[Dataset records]

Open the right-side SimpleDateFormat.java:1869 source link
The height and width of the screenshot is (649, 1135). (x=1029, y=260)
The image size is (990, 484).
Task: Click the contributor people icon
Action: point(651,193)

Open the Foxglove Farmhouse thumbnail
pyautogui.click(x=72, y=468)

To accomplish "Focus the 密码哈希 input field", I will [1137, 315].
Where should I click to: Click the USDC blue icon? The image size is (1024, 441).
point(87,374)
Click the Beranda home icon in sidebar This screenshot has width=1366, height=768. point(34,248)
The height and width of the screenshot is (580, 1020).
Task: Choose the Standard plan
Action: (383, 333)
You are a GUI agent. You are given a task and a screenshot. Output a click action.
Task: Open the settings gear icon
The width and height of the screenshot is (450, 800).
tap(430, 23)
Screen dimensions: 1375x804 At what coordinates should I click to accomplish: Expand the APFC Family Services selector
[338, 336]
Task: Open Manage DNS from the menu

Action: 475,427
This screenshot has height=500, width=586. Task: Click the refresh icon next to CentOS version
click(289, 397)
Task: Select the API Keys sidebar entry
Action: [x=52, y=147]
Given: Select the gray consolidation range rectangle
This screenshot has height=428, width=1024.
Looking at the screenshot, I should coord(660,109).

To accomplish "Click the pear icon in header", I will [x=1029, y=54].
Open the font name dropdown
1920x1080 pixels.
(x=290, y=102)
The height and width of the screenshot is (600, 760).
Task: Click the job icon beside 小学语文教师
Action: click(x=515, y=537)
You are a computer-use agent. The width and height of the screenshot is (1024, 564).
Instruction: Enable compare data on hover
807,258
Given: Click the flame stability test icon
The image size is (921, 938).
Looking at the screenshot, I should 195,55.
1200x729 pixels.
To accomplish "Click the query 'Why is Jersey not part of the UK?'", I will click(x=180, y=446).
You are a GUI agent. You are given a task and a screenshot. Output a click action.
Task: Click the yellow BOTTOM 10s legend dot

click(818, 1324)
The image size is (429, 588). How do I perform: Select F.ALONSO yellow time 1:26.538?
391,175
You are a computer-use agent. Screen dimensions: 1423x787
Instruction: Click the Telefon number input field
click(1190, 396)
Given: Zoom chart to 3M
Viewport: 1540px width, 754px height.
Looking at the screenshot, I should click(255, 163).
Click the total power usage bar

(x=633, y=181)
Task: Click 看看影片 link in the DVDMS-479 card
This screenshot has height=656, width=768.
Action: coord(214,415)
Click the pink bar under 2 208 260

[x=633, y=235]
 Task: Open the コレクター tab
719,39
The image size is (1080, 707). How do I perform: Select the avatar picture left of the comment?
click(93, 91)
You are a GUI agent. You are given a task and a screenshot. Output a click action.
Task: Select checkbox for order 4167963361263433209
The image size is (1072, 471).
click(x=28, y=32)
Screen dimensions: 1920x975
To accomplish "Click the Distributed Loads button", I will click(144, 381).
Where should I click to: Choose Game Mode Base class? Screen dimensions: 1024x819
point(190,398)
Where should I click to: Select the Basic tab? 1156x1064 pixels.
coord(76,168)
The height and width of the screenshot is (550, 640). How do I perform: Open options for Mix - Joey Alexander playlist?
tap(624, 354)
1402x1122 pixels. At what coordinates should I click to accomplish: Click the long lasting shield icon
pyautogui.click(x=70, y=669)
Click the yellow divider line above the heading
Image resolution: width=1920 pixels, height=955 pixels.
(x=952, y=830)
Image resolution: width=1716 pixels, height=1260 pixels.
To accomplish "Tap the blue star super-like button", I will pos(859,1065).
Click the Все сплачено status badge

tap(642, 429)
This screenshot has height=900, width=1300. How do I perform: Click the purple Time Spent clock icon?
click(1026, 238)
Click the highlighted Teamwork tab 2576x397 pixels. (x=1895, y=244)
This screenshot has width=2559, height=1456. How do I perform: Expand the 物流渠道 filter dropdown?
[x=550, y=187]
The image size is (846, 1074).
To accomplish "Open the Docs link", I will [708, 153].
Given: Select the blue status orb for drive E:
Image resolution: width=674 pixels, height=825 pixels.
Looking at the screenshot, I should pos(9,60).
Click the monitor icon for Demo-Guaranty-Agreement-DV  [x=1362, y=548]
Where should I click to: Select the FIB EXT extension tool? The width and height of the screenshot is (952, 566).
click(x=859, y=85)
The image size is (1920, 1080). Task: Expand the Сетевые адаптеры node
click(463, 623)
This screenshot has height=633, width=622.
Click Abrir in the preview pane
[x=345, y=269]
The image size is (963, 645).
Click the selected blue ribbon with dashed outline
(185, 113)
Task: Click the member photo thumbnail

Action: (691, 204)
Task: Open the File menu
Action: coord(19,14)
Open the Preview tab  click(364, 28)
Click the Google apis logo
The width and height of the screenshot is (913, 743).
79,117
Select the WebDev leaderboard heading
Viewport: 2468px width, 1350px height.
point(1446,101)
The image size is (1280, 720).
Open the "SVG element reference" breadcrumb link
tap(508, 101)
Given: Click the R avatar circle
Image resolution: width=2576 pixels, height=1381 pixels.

→ **What is asked**
Can you edit the lines above so that "Foxglove Farmhouse" becomes "Foxglove Cottage" and everything else stays the same?

→ **Solution**
Open the right-side SimpleDateFormat.java:1869 source link
The height and width of the screenshot is (649, 1135). (x=1029, y=260)
The image size is (990, 484).
Task: Click the contributor people icon
Action: point(651,193)

Open the Foxglove Cottage thumbnail
pyautogui.click(x=72, y=468)

To accomplish "Focus the 密码哈希 input field", I will [1137, 315].
Where should I click to: Click the USDC blue icon? The image size is (1024, 441).
point(87,374)
Click the Beranda home icon in sidebar This screenshot has width=1366, height=768. point(34,248)
The height and width of the screenshot is (580, 1020).
Task: Choose the Standard plan
Action: (383, 333)
You are a GUI agent. You are given a task and a screenshot. Output a click action.
Task: Open the settings gear icon
The width and height of the screenshot is (450, 800).
tap(430, 23)
Screen dimensions: 1375x804 At what coordinates should I click to accomplish: Expand the APFC Family Services selector
[338, 336]
Task: Open Manage DNS from the menu

Action: 475,427
This screenshot has height=500, width=586. Task: Click the refresh icon next to CentOS version
click(289, 397)
Task: Select the API Keys sidebar entry
Action: [x=52, y=147]
Given: Select the gray consolidation range rectangle
This screenshot has height=428, width=1024.
Looking at the screenshot, I should coord(660,109).

To accomplish "Click the pear icon in header", I will [x=1029, y=54].
Open the font name dropdown
1920x1080 pixels.
(x=290, y=102)
The height and width of the screenshot is (600, 760).
Task: Click the job icon beside 小学语文教师
Action: click(x=515, y=537)
You are a computer-use agent. The width and height of the screenshot is (1024, 564).
Instruction: Enable compare data on hover
807,258
Given: Click the flame stability test icon
The image size is (921, 938).
Looking at the screenshot, I should 195,55.
1200x729 pixels.
To accomplish "Click the query 'Why is Jersey not part of the UK?'", I will click(x=180, y=446).
You are a GUI agent. You are given a task and a screenshot. Output a click action.
Task: Click the yellow BOTTOM 10s legend dot

click(818, 1324)
The image size is (429, 588). How do I perform: Select F.ALONSO yellow time 1:26.538?
391,175
You are a computer-use agent. Screen dimensions: 1423x787
Instruction: Click the Telefon number input field
click(1190, 396)
Given: Zoom chart to 3M
Viewport: 1540px width, 754px height.
Looking at the screenshot, I should click(255, 163).
Click the total power usage bar

(x=633, y=181)
Task: Click 看看影片 link in the DVDMS-479 card
This screenshot has height=656, width=768.
Action: coord(214,415)
Click the pink bar under 2 208 260

[x=633, y=235]
 Task: Open the コレクター tab
719,39
The image size is (1080, 707). How do I perform: Select the avatar picture left of the comment?
click(93, 91)
You are a GUI agent. You are given a task and a screenshot. Output a click action.
Task: Select checkbox for order 4167963361263433209
The image size is (1072, 471).
click(x=28, y=32)
Screen dimensions: 1920x975
To accomplish "Click the Distributed Loads button", I will click(144, 381).
Where should I click to: Choose Game Mode Base class? Screen dimensions: 1024x819
point(190,398)
Where should I click to: Select the Basic tab? 1156x1064 pixels.
coord(76,168)
The height and width of the screenshot is (550, 640). How do I perform: Open options for Mix - Joey Alexander playlist?
tap(624, 354)
1402x1122 pixels. At what coordinates should I click to accomplish: Click the long lasting shield icon
pyautogui.click(x=70, y=669)
Click the yellow divider line above the heading
Image resolution: width=1920 pixels, height=955 pixels.
(x=952, y=830)
Image resolution: width=1716 pixels, height=1260 pixels.
To accomplish "Tap the blue star super-like button", I will pos(859,1065).
Click the Все сплачено status badge

tap(642, 429)
This screenshot has height=900, width=1300. How do I perform: Click the purple Time Spent clock icon?
click(1026, 238)
Click the highlighted Teamwork tab 2576x397 pixels. (x=1895, y=244)
This screenshot has width=2559, height=1456. How do I perform: Expand the 物流渠道 filter dropdown?
[x=550, y=187]
The image size is (846, 1074).
To accomplish "Open the Docs link", I will [708, 153].
Given: Select the blue status orb for drive E:
Image resolution: width=674 pixels, height=825 pixels.
Looking at the screenshot, I should pos(9,60).
Click the monitor icon for Demo-Guaranty-Agreement-DV  [x=1362, y=548]
Where should I click to: Select the FIB EXT extension tool? The width and height of the screenshot is (952, 566).
click(x=859, y=85)
The image size is (1920, 1080). Task: Expand the Сетевые адаптеры node
click(463, 623)
This screenshot has height=633, width=622.
Click Abrir in the preview pane
[x=345, y=269]
The image size is (963, 645).
Click the selected blue ribbon with dashed outline
(185, 113)
Task: Click the member photo thumbnail

Action: (691, 204)
Task: Open the File menu
Action: coord(19,14)
Open the Preview tab  click(364, 28)
Click the Google apis logo
The width and height of the screenshot is (913, 743).
79,117
Select the WebDev leaderboard heading
Viewport: 2468px width, 1350px height.
point(1446,101)
The image size is (1280, 720).
Open the "SVG element reference" breadcrumb link
tap(508, 101)
Given: Click the R avatar circle
Image resolution: width=2576 pixels, height=1381 pixels.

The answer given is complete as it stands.